See the Destiny in Your Spouse
One of my absolute favourite things to do is to dream about my husband’s destiny. To actually choose to see his calling. To ask God what He sees when He looks at my husband. I love to spend hours hearing what is on Mark’s heart for the coming year/years. I love to hear what he is dreaming about. No one in this world loves my husband like I do. No one is better positioned than I am to see him more clearly. To cheer him on in his dreams.
At the beginning of 2018 Mark and I sat down with our diaries and wrote down our annual goals for the year. We had both previously been seeking God separately to get these prior to coming and laying them out before each other. After talking through our dreams together, we then articulated a plan of how we would work toward achieving this in the next year.
Having articulated and knowing each other’s goals and dreams, not just for the long term future but for the upcoming year, I know Mark’s heart. He knows mine. We have established our dreams separately with Jesus and together with one another. We can now be each other’s biggest cheerleader and encourager. I can do everything in my power to make his dreams come true.

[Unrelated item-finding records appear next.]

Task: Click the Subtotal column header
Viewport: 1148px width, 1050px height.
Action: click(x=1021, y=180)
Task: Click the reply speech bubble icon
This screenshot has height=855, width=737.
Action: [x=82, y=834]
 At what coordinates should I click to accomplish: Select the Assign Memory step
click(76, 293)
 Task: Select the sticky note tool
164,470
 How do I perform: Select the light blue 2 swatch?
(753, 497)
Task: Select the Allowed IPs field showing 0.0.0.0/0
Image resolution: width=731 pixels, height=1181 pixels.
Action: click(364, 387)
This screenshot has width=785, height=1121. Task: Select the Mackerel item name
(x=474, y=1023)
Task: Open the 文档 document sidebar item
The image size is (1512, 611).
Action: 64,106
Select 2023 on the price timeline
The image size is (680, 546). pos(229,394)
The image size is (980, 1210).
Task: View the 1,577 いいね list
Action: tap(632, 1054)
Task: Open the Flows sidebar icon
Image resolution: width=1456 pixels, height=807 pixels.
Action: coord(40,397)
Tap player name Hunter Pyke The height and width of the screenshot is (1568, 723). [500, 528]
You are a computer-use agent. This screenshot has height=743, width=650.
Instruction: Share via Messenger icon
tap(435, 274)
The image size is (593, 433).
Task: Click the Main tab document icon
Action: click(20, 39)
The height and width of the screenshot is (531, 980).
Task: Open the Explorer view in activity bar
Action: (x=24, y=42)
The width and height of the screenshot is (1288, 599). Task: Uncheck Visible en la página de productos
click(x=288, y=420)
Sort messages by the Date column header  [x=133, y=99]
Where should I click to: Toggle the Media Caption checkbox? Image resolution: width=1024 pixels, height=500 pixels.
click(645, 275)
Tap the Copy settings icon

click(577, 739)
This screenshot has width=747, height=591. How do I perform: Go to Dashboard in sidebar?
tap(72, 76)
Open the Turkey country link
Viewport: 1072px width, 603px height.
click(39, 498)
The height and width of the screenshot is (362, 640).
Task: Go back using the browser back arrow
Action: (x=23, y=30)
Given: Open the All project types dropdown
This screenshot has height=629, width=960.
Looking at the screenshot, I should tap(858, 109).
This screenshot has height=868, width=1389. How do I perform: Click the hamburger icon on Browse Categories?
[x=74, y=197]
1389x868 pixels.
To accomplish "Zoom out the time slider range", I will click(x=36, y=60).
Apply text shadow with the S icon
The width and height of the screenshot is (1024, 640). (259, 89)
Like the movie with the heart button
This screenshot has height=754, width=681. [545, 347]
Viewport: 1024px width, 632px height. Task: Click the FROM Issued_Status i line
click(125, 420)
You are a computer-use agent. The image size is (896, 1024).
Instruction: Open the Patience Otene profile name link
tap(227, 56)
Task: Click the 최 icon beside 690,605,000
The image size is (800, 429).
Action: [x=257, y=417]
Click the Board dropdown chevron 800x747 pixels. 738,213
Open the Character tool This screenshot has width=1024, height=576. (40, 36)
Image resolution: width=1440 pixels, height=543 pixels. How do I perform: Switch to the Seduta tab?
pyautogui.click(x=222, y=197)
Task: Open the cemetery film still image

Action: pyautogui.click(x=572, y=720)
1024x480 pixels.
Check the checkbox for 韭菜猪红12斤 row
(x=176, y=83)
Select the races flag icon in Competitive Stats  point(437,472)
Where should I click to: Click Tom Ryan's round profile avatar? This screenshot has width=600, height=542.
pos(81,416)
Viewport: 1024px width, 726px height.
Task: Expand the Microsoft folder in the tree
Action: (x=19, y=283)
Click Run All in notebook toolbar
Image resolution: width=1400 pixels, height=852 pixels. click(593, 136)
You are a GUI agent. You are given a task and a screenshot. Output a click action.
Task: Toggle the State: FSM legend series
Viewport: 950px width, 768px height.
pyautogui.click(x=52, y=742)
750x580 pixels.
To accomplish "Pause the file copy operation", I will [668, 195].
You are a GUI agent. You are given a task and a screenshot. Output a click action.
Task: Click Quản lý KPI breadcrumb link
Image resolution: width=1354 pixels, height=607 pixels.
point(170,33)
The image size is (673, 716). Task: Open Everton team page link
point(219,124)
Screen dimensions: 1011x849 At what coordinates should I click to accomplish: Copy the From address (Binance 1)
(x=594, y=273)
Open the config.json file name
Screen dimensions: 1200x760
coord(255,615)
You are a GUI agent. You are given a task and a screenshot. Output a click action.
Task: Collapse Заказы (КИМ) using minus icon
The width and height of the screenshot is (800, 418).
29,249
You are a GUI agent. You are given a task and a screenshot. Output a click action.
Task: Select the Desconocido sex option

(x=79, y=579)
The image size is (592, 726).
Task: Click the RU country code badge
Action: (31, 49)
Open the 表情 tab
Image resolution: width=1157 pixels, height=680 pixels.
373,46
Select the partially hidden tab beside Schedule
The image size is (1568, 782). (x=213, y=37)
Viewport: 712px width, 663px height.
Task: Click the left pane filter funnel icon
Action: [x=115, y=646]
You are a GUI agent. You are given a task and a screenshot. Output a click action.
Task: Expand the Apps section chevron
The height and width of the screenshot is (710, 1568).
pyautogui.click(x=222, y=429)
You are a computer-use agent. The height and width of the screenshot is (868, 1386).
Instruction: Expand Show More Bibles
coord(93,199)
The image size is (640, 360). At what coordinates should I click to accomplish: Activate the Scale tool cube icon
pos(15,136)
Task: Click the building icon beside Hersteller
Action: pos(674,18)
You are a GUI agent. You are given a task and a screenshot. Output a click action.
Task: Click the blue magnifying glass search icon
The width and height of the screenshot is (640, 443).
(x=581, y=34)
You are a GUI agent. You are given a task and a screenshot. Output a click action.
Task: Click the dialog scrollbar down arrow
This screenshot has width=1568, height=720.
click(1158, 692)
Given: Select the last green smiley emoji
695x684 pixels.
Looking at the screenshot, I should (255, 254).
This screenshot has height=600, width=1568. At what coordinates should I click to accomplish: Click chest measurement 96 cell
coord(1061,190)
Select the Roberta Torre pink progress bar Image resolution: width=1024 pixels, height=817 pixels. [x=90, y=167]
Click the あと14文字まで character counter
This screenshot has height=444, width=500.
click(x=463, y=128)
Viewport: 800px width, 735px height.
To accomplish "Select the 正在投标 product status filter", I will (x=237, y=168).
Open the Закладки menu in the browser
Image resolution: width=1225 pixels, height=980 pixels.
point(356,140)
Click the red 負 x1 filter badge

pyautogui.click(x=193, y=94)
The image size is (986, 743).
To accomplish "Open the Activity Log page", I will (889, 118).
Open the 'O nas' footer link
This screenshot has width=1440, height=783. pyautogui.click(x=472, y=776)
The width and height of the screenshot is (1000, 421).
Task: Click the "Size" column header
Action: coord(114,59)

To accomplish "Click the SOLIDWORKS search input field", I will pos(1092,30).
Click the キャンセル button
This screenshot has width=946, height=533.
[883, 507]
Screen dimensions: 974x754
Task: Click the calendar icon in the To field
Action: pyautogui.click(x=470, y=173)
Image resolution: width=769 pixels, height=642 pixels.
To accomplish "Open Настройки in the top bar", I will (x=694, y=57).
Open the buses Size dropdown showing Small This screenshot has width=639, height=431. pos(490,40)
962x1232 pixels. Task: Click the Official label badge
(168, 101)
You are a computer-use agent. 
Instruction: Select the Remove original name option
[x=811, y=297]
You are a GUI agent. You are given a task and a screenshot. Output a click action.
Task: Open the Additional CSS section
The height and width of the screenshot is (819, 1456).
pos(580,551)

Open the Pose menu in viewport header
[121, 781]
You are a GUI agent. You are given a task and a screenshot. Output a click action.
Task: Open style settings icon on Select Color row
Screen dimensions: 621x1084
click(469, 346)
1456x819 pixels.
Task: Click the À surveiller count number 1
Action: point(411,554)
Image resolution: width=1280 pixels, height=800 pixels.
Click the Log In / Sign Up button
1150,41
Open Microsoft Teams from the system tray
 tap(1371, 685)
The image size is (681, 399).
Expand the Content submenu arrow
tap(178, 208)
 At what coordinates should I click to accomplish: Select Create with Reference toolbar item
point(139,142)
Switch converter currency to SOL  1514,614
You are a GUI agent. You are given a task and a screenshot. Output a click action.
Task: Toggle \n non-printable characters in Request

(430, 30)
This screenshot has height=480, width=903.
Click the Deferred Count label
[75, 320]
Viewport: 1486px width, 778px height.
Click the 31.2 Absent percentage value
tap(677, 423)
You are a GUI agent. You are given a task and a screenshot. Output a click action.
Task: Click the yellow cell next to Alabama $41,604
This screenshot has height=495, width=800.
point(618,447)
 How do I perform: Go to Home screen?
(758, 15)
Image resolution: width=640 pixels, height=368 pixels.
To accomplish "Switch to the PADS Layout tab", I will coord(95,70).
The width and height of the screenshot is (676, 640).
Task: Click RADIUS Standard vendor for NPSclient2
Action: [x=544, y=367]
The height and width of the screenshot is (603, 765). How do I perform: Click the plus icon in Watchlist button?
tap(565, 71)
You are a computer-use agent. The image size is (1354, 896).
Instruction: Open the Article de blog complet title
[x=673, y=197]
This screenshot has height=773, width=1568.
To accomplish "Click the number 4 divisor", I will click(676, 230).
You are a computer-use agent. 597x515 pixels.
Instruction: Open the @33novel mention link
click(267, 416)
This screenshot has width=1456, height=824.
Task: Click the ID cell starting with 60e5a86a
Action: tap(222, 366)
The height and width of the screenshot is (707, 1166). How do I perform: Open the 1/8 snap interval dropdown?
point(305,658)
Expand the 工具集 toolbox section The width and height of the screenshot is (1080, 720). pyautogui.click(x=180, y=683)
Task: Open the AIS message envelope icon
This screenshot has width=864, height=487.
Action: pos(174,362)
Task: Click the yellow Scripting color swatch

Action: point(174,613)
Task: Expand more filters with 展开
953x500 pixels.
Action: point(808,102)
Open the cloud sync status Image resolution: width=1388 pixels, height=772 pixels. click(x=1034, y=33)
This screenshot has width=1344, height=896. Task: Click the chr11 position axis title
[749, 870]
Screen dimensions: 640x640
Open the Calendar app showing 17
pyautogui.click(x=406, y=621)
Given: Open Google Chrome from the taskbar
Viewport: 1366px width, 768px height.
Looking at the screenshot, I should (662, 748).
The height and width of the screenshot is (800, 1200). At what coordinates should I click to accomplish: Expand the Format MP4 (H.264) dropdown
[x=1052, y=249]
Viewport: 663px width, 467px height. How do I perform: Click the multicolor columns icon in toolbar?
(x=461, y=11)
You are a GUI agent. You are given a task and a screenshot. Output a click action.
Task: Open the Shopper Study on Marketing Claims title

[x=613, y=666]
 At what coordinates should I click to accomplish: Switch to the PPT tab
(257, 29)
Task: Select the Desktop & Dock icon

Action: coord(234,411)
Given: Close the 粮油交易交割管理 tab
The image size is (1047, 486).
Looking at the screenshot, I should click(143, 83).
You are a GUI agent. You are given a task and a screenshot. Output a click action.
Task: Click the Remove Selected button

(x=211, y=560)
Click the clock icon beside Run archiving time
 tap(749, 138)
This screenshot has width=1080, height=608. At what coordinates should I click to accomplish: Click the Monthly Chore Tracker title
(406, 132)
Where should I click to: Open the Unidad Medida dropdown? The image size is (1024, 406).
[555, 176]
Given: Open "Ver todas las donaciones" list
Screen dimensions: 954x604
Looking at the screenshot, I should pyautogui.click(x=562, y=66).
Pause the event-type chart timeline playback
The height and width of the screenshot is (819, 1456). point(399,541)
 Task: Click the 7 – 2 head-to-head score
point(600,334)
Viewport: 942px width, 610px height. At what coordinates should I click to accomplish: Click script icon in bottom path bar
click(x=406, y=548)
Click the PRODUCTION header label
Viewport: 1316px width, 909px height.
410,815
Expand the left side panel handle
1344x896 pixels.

Two actual examples from our lives.
I know that I have a destiny in the world of business, health and writing. With our local business, Mark poured himself out to start my business of Dr’s Orders. Every Friday and Saturday he helps me wash up/sweep/clean and do anything I ask in the kitchen. He administrates the ordering, supplies and money. He does all the deliveries. He helps me with my writing. He subscribes me into writing courses. He helps to lay out and proof read my articles (and Caz my proofreading goodness). He posts all my articles on my website. He manages my website. He screens shots any encouraging comments and sends them to me.
He is my biggest servant and greatest fan
It is Mark’s Destiny to become a revelatory Professor. To do so means that he needs to study. Let me be clear. Mark didn’t finish year 11. He is however one of the most intelligent, capable people I know. And trust me, I have worked with the cream of the crop in terms of intelligence and capacity. So I see this destiny on his life, even clearer than he does.
This year he has started a graduate Certificate, to work towards this dream. Every Monday used to be our day off together. Now it is his day to study, and my day to do business, write and be the gatekeeper and personal protector of Mark’s Mondays. I make it my personal mission to protect his day of study. I make sure his phone is off. I ensure that I handle all the customers. He is not allowed to do any business or see anyone until he has completed all his study for the week. Plus extra. As I have had some experience with study I am fully available to be his personal tutor in anything he needs (even though the topics bore me to tears). Finances for his study, in my mind are irrelevant. There is no price too high. It is his destiny.
I am committed to making his prophecy of becoming a ‘revelatory professor’ true. I would give up all my dreams to make his come true. I mean that with all my heart. For now, I’m the gatekeeper to his study days and personal tutor at his beck and call. He better get a High Distinction! That’s all I’m going to say.
Mark is also going to make my dream of a vacation to Bali in the next few months a reality. Aren’t you darling? Shubba.
Terribly over my word limit now. Hence, I will end abruptly there. I pray you are finding this beneficial and useful and that my transparency will lead to your transparency. Let’s learn together and live healthy, kind and gentle marriages. Marriages where farting, burping and poor toilet hygiene are non-existent and where gentleness, connectedness and dreaming together are our biggest priority.
I hope you know that you are deeply loved and richly cherished.